I was slightly premature so the chronic bronchitis didn't phase anyone. When I told my parents that my knees were forcing back they assumed that like every other 5 year old I wanted to stay home and play with my little brother so I stopped mentioning it... For six years until I was almost crippled. It was around then the lucid dreaming started (made me a great writer! Lewis carroll had complicated migraines and agatha christie had seizures!)

i was a little annoyed when I developed tinnitus and vertigo that just never went away when I was seven. (i took comfort in the fact beethoven was deaf when he created some of his best work.) I wrote and taught myself to dance so I wouldn't get hurt when I fell. I watched and played football, baseball, the olympics anything to learn how to keep from getting hurt. My brother and I played secret agent so I could learn how to get around with total sensory deprivation.

When I was eight the abscence seizures started... My teacher thought I was bored and gave me more work. I loved her! She turned me into a math whiz.

In middle school the myoclonic seizures started and I would swear in all my coolness that it was cold and and it was a passing chill.. Later on I had a car accident and could pass of the worsening seizure as muscle spasms. I always felt that what god didn't give me in health he gave me in brains so I could compensate.

In high school I gave myself asthma by refusing to tell my parents I was sick for over a month a virus the flu, head cold, a chest wall infection and bronchitis, kept me in near constant fever... I remeber people telling me they'd found me and brought me to the infirmary at school... I barely recall the 10th grade. My lungs gave out and like now how much oxygen I get and how many seizures I have seem to be linked. My parents needless to say had a fit. Bronchitis, apnea and asthma are no parents idea of a field day apparently Smile I however had things to do, meetings to attend, a volunteer job, , clubs to run and went to school 45 minutes away. I was not concerned and continued to do all this from bed.

The following year I went away on foreign exchange. My parents still didn't know I had seizures. Not through my running a club for abused kids for 15 years, my various church activities, fundraising and charitable programs. Not during the time I did the books for their business or when I designed clothes or during the marathon baking and reading. You can lead a life that's normal even if it's a little scary. Everyday you adjust. Everyday you grow stronger. When your children grow up they'll look up to you. Not because you're sick, but because you were mom no matter what.

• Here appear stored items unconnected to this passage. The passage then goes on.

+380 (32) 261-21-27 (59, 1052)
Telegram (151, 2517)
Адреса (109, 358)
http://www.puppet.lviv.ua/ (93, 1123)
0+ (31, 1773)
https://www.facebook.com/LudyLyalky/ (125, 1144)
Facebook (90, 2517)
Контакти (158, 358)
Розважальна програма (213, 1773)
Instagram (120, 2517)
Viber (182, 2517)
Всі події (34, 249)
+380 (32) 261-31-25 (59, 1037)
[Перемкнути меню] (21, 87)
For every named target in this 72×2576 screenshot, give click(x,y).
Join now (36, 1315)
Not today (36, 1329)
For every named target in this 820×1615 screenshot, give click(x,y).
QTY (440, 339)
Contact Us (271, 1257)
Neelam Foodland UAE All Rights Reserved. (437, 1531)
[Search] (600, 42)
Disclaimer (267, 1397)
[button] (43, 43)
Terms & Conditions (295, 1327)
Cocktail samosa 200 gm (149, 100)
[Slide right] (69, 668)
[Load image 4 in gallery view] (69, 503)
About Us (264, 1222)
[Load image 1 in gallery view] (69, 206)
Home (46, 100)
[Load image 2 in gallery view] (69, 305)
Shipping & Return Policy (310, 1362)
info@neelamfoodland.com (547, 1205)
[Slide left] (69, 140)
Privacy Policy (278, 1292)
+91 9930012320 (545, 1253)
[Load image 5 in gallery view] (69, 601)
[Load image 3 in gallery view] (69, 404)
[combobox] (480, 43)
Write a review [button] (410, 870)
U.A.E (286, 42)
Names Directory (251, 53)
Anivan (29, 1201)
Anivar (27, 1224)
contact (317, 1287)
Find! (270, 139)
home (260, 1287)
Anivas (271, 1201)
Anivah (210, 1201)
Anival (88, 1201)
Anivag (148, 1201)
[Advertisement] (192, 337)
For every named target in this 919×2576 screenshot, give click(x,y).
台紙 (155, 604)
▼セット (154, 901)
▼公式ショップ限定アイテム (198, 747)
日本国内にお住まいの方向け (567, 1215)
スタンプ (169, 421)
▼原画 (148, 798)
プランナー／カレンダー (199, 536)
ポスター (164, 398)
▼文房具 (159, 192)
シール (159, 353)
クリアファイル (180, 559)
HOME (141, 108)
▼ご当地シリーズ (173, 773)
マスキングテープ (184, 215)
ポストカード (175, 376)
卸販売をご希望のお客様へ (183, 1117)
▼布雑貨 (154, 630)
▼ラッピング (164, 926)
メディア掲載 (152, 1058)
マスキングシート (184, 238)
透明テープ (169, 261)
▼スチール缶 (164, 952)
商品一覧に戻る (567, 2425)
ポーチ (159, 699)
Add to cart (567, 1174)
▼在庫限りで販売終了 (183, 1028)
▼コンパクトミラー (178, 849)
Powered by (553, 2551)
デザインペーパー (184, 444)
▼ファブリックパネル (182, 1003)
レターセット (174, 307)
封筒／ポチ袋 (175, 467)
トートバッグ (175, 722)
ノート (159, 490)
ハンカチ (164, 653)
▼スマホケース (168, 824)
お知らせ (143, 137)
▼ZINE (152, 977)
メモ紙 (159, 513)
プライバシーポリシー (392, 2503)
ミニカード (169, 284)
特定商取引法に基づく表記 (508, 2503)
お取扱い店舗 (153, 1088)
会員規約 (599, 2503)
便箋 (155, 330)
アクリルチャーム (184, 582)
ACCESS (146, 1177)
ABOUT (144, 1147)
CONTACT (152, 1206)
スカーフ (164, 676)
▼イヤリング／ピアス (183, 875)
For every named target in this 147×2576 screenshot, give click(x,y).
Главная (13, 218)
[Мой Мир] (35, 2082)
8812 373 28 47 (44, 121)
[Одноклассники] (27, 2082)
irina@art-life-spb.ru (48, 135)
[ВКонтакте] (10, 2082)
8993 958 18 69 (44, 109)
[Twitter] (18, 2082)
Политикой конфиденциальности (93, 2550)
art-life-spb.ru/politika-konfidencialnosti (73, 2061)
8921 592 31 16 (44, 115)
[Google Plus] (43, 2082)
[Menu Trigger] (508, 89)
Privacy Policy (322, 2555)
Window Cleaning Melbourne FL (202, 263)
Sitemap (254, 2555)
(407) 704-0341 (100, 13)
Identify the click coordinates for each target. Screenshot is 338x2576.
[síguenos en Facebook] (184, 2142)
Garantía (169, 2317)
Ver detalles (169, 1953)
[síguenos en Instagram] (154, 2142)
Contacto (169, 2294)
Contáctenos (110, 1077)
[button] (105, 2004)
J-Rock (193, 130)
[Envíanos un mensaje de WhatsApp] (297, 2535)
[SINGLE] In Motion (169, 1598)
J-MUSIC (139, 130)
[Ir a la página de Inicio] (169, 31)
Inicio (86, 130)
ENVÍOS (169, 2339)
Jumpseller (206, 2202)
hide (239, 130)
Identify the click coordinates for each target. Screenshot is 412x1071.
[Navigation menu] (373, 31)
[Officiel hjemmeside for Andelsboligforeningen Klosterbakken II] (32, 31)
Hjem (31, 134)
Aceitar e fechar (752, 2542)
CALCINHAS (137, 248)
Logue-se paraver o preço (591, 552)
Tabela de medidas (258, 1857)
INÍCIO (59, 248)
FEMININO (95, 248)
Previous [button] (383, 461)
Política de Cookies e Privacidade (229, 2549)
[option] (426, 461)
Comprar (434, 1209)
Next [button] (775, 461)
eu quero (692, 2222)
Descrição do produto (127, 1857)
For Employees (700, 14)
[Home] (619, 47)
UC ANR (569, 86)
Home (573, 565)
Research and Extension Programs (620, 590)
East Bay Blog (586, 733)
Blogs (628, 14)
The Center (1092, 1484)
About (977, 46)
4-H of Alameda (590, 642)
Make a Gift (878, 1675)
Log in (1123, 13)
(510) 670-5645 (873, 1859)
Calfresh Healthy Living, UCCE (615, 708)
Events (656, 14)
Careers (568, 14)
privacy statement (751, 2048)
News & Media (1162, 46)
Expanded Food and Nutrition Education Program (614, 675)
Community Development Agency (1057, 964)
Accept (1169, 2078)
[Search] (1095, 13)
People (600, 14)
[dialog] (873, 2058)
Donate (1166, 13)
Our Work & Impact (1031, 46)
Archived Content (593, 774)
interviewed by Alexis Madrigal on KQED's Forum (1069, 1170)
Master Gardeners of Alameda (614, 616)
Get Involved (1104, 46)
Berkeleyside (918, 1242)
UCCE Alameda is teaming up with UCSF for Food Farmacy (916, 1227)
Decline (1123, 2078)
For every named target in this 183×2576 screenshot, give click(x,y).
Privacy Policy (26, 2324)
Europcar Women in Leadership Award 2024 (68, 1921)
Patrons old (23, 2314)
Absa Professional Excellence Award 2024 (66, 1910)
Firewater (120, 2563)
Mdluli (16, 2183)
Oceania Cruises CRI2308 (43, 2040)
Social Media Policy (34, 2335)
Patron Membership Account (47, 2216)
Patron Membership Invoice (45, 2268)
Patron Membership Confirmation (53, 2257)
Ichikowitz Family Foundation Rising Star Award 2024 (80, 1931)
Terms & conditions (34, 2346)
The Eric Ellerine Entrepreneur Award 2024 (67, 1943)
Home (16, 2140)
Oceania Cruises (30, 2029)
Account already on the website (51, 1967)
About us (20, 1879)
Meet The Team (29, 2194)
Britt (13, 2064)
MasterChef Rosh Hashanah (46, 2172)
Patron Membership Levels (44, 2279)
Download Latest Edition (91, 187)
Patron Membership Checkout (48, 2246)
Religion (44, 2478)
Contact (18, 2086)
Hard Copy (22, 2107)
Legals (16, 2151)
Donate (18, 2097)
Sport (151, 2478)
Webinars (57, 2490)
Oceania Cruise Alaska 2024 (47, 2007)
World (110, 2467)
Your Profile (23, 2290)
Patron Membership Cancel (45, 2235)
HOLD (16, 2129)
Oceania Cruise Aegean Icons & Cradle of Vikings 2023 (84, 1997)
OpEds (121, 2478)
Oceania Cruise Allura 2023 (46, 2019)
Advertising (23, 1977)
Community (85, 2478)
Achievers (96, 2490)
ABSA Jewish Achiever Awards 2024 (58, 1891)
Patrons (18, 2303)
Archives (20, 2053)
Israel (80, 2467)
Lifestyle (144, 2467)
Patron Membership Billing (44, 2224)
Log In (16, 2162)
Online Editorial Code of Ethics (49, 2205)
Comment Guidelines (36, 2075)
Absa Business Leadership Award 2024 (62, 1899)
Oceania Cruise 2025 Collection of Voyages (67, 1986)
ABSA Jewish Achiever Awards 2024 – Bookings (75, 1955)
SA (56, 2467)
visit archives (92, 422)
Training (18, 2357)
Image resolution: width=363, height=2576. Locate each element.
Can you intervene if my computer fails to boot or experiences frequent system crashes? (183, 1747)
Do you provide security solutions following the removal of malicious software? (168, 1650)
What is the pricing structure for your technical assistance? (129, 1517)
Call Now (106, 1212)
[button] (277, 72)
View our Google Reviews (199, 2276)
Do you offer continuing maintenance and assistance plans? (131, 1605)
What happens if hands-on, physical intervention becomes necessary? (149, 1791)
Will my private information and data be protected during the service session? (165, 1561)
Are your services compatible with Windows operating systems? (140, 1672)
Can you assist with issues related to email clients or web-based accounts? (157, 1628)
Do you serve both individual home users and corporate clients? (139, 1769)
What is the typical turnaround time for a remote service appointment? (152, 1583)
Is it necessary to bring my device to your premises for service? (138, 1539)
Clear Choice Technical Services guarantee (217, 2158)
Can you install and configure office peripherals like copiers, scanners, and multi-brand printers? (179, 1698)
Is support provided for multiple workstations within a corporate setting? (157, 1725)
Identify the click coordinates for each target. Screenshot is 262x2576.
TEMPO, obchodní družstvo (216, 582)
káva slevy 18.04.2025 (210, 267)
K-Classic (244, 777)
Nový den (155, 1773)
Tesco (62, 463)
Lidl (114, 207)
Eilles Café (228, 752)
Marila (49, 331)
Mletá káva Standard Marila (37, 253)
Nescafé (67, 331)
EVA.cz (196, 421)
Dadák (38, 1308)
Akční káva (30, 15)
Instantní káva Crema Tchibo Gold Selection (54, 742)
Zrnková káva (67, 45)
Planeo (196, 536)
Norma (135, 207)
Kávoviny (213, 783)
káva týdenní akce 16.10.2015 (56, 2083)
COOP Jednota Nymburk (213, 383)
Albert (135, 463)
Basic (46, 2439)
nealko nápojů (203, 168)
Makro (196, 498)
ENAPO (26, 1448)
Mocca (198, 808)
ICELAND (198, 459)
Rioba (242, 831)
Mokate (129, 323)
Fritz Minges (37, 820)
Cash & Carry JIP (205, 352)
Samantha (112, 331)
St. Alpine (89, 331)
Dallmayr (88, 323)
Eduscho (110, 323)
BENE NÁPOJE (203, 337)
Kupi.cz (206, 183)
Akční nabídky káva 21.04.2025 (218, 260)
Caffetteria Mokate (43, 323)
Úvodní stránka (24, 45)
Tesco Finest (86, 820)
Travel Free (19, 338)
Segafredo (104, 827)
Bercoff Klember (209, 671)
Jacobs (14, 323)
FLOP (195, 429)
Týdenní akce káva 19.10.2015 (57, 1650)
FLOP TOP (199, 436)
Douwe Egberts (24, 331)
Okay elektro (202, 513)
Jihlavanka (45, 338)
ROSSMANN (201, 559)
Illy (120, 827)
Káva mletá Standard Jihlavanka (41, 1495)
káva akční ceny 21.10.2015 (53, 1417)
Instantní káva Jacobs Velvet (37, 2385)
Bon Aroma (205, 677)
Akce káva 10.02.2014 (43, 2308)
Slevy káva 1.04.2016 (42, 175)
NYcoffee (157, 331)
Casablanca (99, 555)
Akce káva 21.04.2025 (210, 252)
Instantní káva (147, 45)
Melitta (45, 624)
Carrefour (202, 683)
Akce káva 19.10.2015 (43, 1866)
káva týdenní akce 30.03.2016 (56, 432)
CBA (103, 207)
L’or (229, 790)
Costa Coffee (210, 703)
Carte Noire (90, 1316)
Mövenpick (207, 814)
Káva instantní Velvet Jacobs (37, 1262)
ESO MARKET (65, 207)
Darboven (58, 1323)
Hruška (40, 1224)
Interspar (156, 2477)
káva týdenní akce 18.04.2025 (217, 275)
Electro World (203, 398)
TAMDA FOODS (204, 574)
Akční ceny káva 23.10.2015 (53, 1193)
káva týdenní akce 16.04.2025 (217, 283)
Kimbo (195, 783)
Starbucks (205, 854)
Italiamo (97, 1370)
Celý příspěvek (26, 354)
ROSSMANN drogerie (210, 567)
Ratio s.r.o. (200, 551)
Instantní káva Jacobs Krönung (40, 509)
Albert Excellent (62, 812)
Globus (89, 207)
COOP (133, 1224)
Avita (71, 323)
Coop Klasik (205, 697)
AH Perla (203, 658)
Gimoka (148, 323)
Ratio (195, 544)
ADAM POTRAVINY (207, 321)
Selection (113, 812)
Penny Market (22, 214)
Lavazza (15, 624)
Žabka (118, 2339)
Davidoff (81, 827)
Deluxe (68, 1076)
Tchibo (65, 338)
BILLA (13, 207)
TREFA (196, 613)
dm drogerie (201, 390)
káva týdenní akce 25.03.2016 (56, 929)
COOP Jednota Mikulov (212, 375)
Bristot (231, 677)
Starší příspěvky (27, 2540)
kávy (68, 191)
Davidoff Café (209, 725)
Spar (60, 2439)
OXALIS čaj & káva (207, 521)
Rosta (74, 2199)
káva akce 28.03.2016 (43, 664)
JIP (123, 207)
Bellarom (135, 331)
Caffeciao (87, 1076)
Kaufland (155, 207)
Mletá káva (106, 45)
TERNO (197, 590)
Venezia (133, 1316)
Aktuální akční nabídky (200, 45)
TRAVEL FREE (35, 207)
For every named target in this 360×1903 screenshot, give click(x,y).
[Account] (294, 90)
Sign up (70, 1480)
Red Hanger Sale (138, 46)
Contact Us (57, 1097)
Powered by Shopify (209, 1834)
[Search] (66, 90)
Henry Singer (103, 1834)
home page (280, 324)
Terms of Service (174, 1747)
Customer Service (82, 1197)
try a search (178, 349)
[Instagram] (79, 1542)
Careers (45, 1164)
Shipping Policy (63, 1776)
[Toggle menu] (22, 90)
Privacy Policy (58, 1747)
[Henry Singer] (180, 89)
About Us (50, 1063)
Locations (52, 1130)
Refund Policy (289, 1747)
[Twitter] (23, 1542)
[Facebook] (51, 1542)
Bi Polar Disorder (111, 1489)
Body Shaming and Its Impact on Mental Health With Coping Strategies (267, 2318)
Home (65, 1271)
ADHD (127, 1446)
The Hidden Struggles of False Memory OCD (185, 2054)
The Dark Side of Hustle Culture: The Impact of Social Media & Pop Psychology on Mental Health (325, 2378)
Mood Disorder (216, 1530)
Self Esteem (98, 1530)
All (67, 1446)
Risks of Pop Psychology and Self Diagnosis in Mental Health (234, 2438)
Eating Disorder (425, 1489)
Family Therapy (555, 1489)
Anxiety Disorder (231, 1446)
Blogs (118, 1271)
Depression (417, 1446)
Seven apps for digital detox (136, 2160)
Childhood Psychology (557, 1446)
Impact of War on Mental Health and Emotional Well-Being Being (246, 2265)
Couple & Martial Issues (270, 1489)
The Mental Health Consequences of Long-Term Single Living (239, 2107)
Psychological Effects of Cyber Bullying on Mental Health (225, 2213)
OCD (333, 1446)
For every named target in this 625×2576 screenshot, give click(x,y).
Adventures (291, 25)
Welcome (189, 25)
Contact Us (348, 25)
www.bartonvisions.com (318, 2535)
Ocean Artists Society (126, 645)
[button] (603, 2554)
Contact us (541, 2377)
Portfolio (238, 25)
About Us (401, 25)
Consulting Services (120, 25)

Recently my 15 year old brother asked me why I volunteer. And I told him not because i'm a good person or because I have the energy. I'm a horrible person. Very self centered. But when I see someone lying alone in a hospital bed with no one there to talk to them I remember how lonely it is. I get scared that no one will visit me or that people won't talk to me because the won't think I understand. And it's horrible. When I see a child that's abandoned I think my parents didn't have to take a burden like me home. I go to creches and I play and read to the kids because I hated being surrounded by adults who talked over me like I wasn't there.
And when I see a child that's sick surrounded by depressed adults I tell them to cheer up. It's not as bad for them as it is for you. They'll adjust but what really kills them is to reassure you that it's going to be ok and they can tell whether or not you believe it... It's the same when you're sick too. I told him I do what I do because it has to be done and you never know if it'll be done in time or at all if you wait for someone else to do it...

Having epilepsy can be a pain ( I only drove for 2 years) but it doesn't make have to you less. It gives you a chance to be more.